━━ Исходный текст ━━

История может быть интересной. Это доказал нижегородский краевед Дмитрий Смирнов. В канун 800-летия города в руки журналиста «АиФ-НН» попала его книга «Картинки нижегородского быта XIX века» 1948 года издания. После её выхода автора обвинили в идеализации дореволюционной жизни, в том, что не разоблачал всё отжившее, а любовался патриархальной стариной. За описание множества анекдотичных ситуаций Смирнову тоже досталось.
В итоге книгу изъяли из продажи и из библиотек и уничтожили практически весь 10-тысячный тираж. Сейчас это издание – библиографическая редкость. И оно стоит того, чтобы с ним познакомиться.

То ли город, то ли деревня
Посещая Нижний Новгород в начале XIX столетия, путешественники отмечали в своих дневниках: «город уединён и, кроме должностных чиновников, немного частных лиц основывают тут своё местопребывание»… или «Строением беден и настоящим городом его почитать не можно».
Город считался глухой провинцией, добраться до него было невероятно сложно из-за непроезжих дорог – их называли «костоломками» и «душетрясками». К строительству шоссе приступили только в 1842 году, когда тюремному ведомству потребовалась хорошая дорога для арестантов, угоняемых в Сибирь.
Сам Нижний производил впечатление города-деревни: множество одноэтажных деревянных домиков с садами и огородами, коровы, пасущиеся на лужках улиц, и табуны лошадей в оврагах. Конечно, были двухэтажные оштукатуренные или полукаменные дома, но общего впечатления они не меняли.
Император Николай I, посетивший Нижний в 1834 году, после первого знакомства с городом заявил: «У вас в Нижнем природа сделала всё, чтобы украсить город, а люди делают всё, чтобы его испортить». В итоге было решено переустроить город. Царь собственноручно начертил на плане города необходимые исправления. В перечень его указаний вошли не только пункты, касающиеся обустройства города (строительство съездов и казарм, мощение улиц, освобождение территории кремля от частных домов), но и весьма специфические. Например, пристяжным лошадям пожарного обоза запрещалось загибать голову набок при беге.
Кроме того, как пишет Дмитрий Смирнов, Николай I предписал отделать Часовую и Северную башни для жилья себе и царице: император намеревался через 20 лет отказаться от короны и переехать в Нижний для уединённого проживания.

━━━
━━ Исходные данные ━━

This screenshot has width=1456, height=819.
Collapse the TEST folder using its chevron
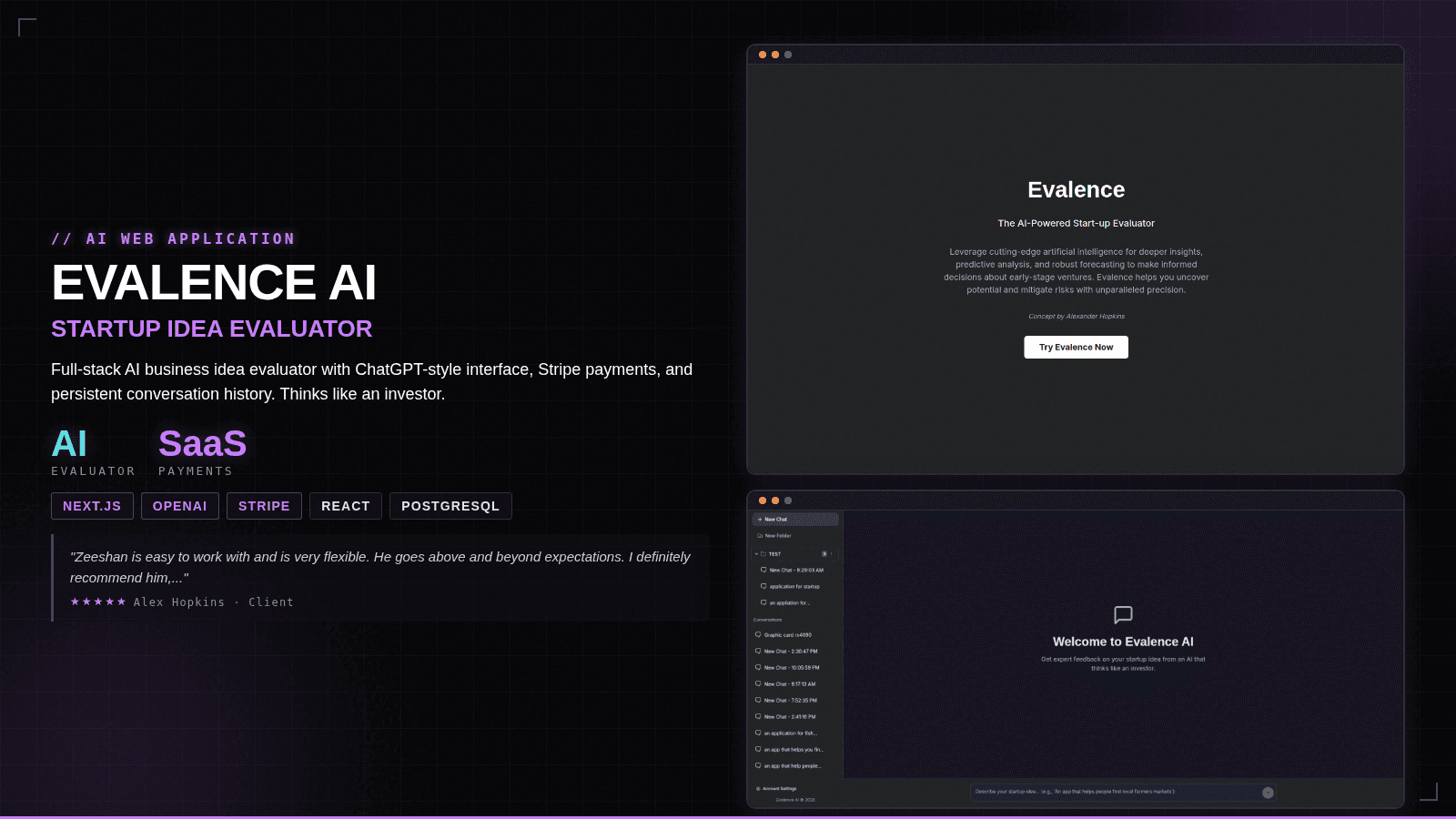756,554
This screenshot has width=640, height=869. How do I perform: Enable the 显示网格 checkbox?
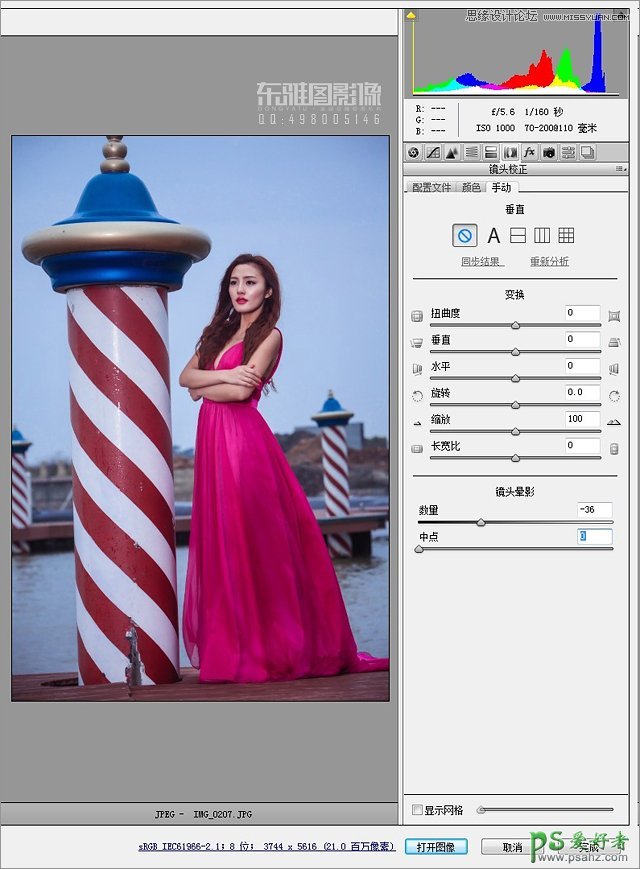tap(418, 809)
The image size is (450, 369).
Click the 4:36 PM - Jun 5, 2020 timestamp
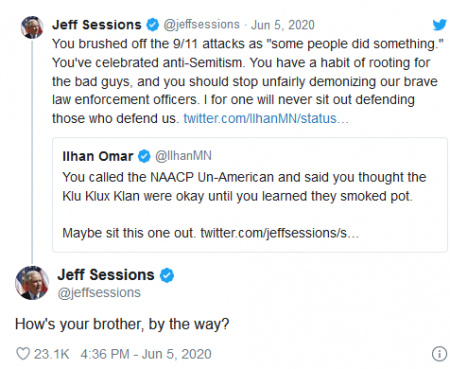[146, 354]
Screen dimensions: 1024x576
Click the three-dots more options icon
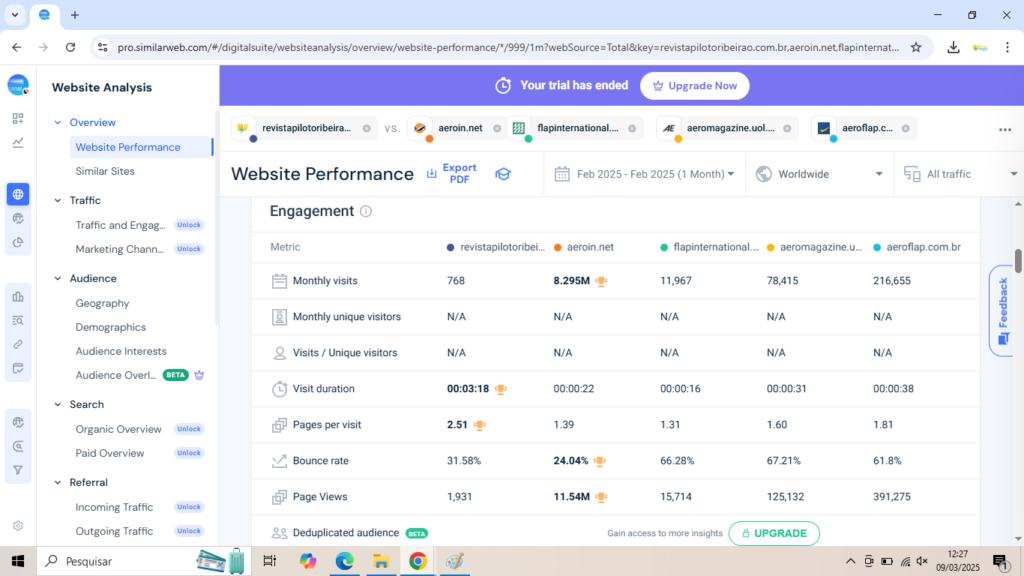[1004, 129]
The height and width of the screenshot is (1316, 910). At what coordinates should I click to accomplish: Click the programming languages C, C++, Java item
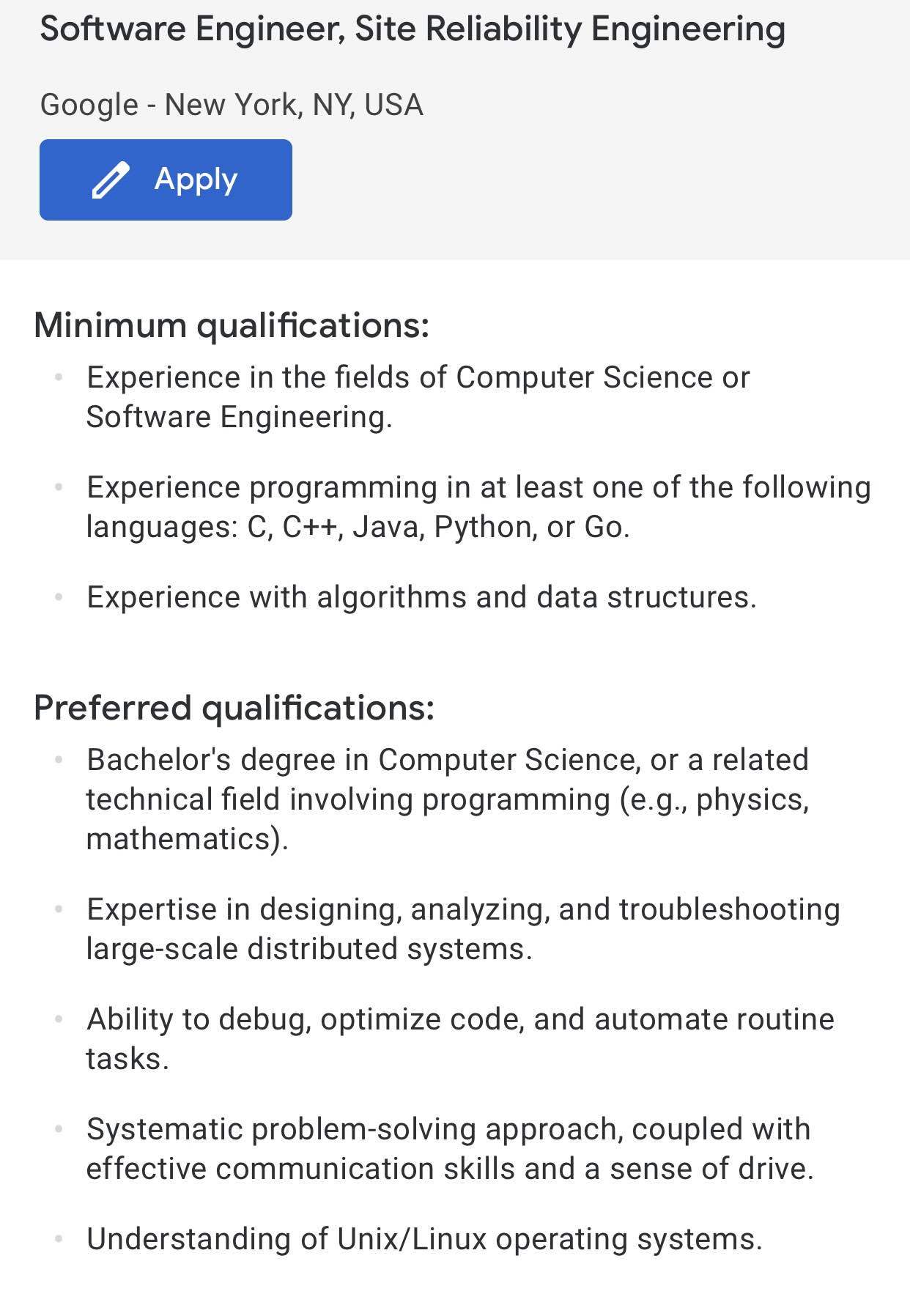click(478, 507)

━━━
━━ Исходные данные ━━

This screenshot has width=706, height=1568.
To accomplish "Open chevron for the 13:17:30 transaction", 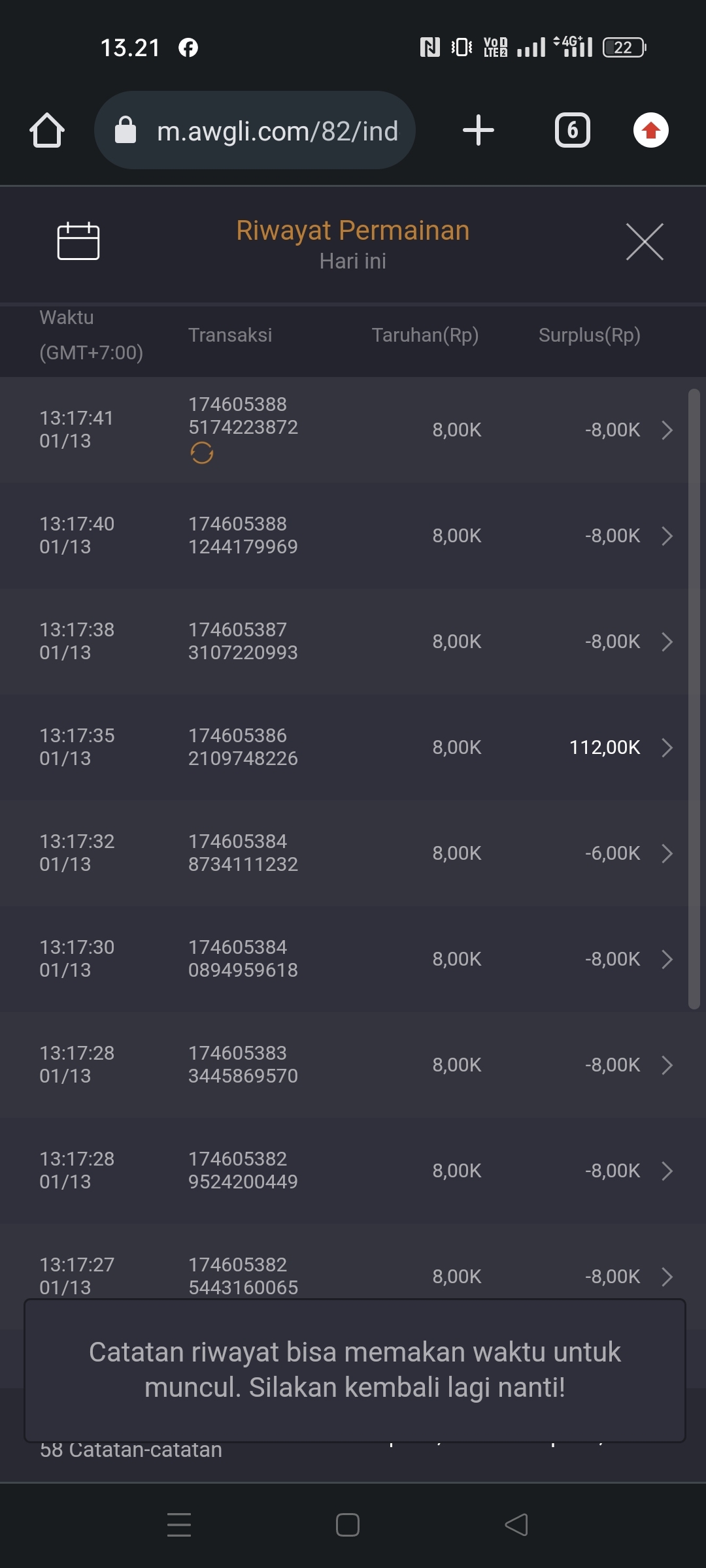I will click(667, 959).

━━━
━━ Исходные данные ━━

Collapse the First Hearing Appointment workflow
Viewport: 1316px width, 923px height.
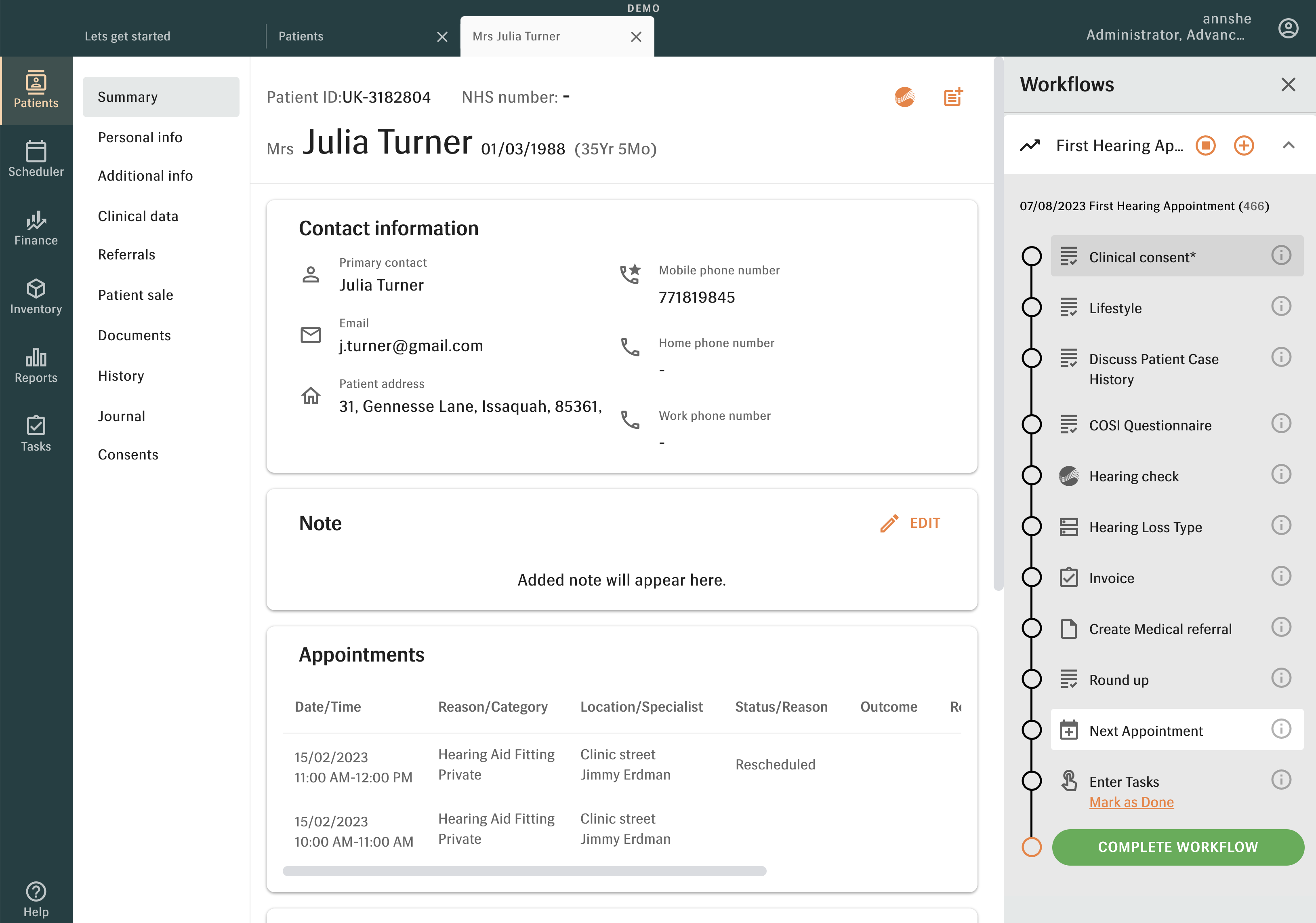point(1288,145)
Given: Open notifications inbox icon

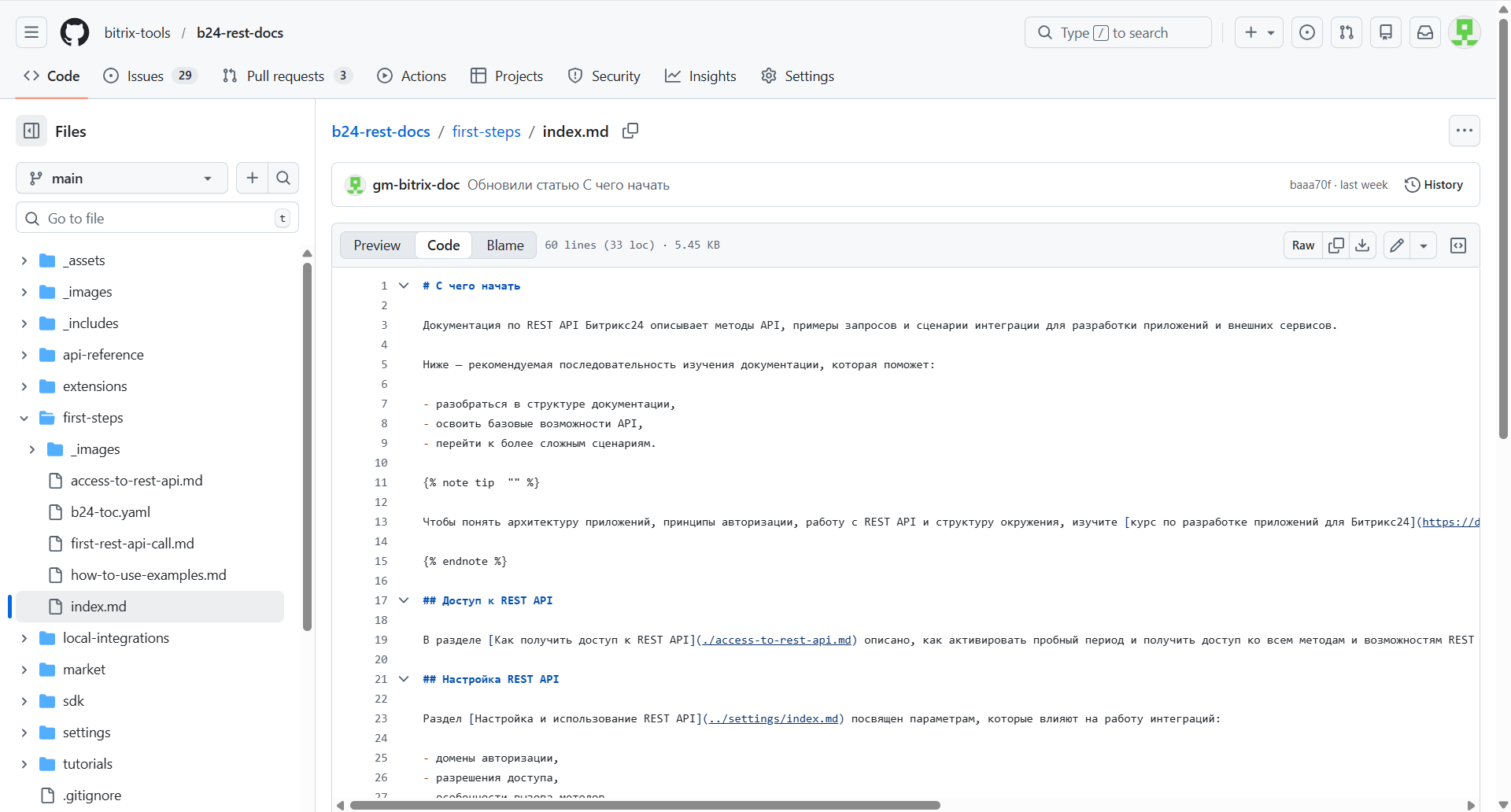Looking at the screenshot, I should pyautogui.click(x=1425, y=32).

━━━

▶ _Задача 1_: Преобразуй строки листинга, начиная со строки, где есть «This screenshot has width=640, height=869.», и заканчивая строкой, где есть «click(478, 507)», в JSON-массив, в котором каждой строке листинга соответствует одна строка массива. Пустые строки пропусти, а картинки в ответ не включай.
▶ _Задача 2_: Продолжи текст о нижегородском быте XIX века с того места, на котором он обрывается.

▶ _Ожидаемый ответ 1_:
[
  "This screenshot has width=640, height=869. How do I perform: Enable the 显示网格 checkbox?",
  "tap(418, 809)",
  "The image size is (450, 369).",
  "Click the 4:36 PM - Jun 5, 2020 timestamp",
  "[146, 354]",
  "Screen dimensions: 1024x576",
  "Click the three-dots more options icon",
  "[1004, 129]",
  "The height and width of the screenshot is (1316, 910). At what coordinates should I click to accomplish: Click the programming languages C, C++, Java item",
  "click(478, 507)"
]

▶ _Ожидаемый ответ 2_:
Смесь французского с нижегородским
По данным статистики, в начале XIX века из 35 самых больших городов России Нижний Новгород, в котором насчитывалось 14 тыс. жителей, занимал только 19-е место. Многолюднее были не только Казань, Ярославль и Астрахань, но и Пенза, Тамбов, Калуга и Орёл.
Часть жителей Нижнего Новгорода составляли иностранцы, в основном французы, которые служили гувернёрами, садовниками, камердинерами, чтецами, капельмейстерами, поварами... А француженки были модистками, камеристками и компаньонками.
«Французское влияние просачивалось в самые мелкие уголки домашнего и общественного быта. Вместо прежнего приветствия поклоном, мужчины стали целовать дамам руку, а те, в свою очередь, целовали их в голову. В дворянских домах появились женские будуары… Среди дворянок начали обнаруживаться неизвестные до тех пор недомогания: истерики, мигрени, спазмы. Приобрела широкую популярность парижская новинка – ароматическая вода оделаван (eau de lavende – лавандная настойка), позднее вытесненная одеколоном (eau de Cologne)».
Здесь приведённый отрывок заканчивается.